Stored items
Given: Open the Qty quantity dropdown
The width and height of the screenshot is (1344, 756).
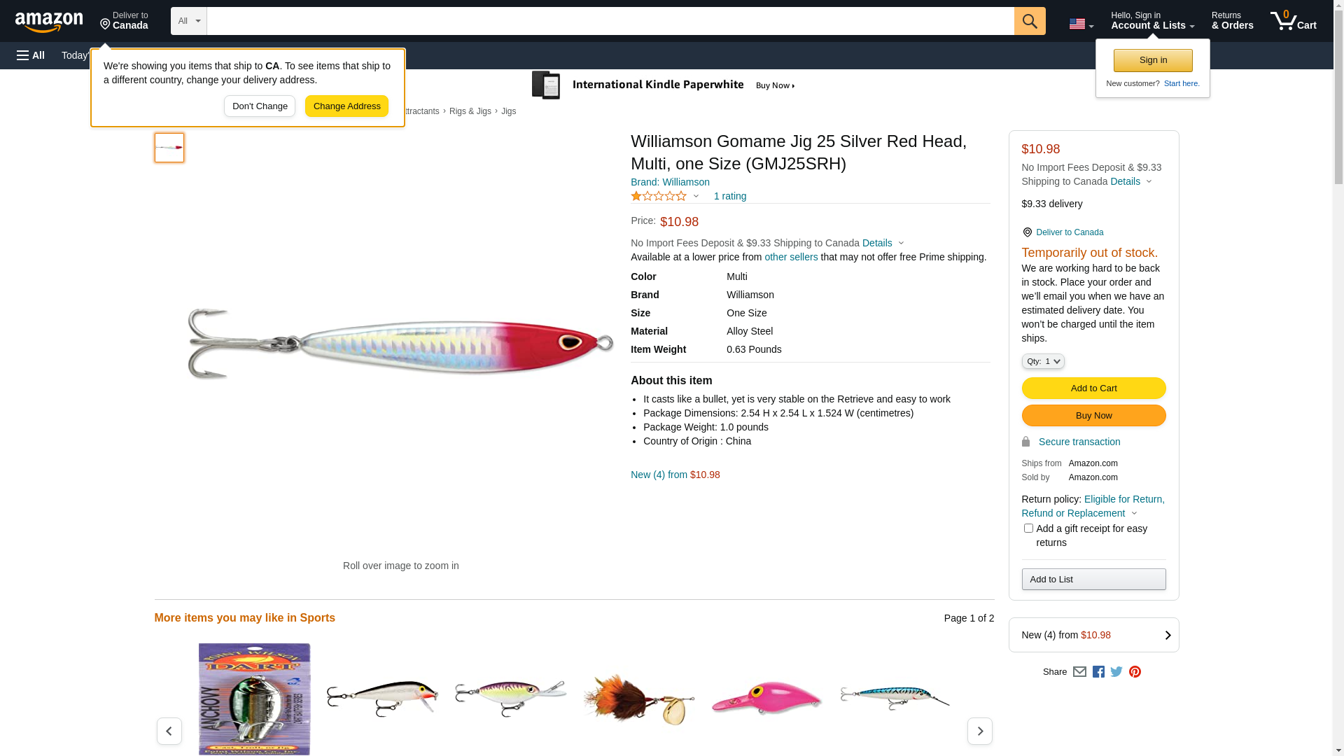Looking at the screenshot, I should 1042,361.
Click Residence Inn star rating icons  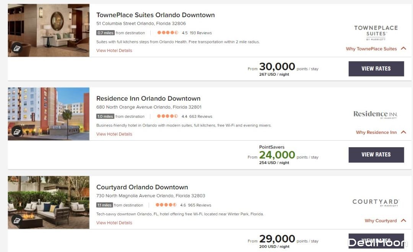pyautogui.click(x=167, y=116)
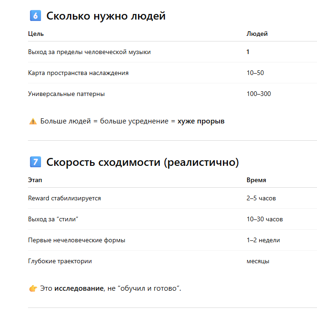Click the "100–300" value cell
This screenshot has width=317, height=314.
click(x=258, y=94)
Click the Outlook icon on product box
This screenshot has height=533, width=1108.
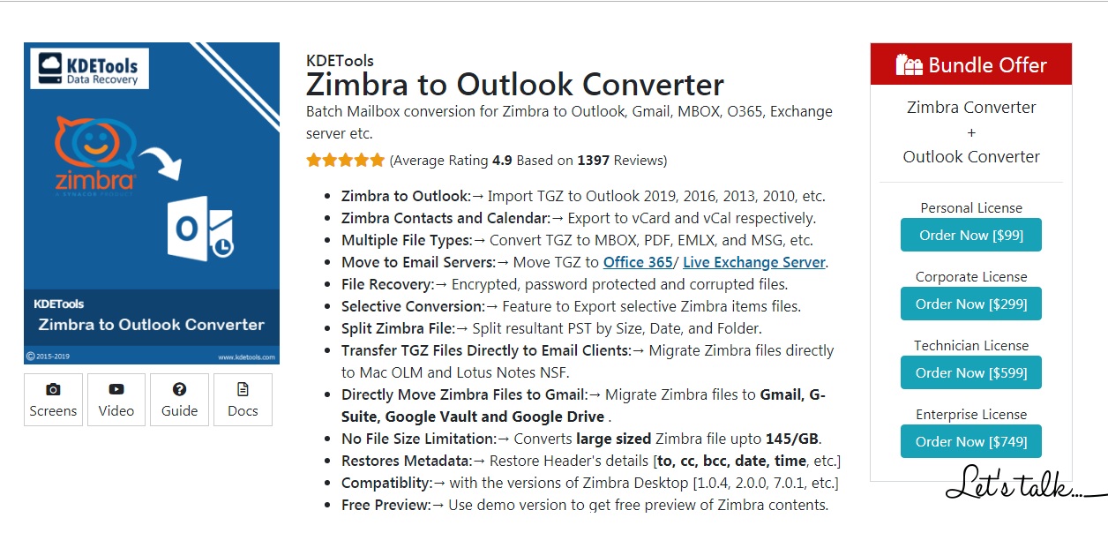point(200,229)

**What needs to be done**
Go to the line that contains "Click the Outlook icon on product box" and copy exactly from there through the last line of the records above, both included. Omit pictures.

**Task output**
Click the Outlook icon on product box
This screenshot has height=533, width=1108.
point(200,229)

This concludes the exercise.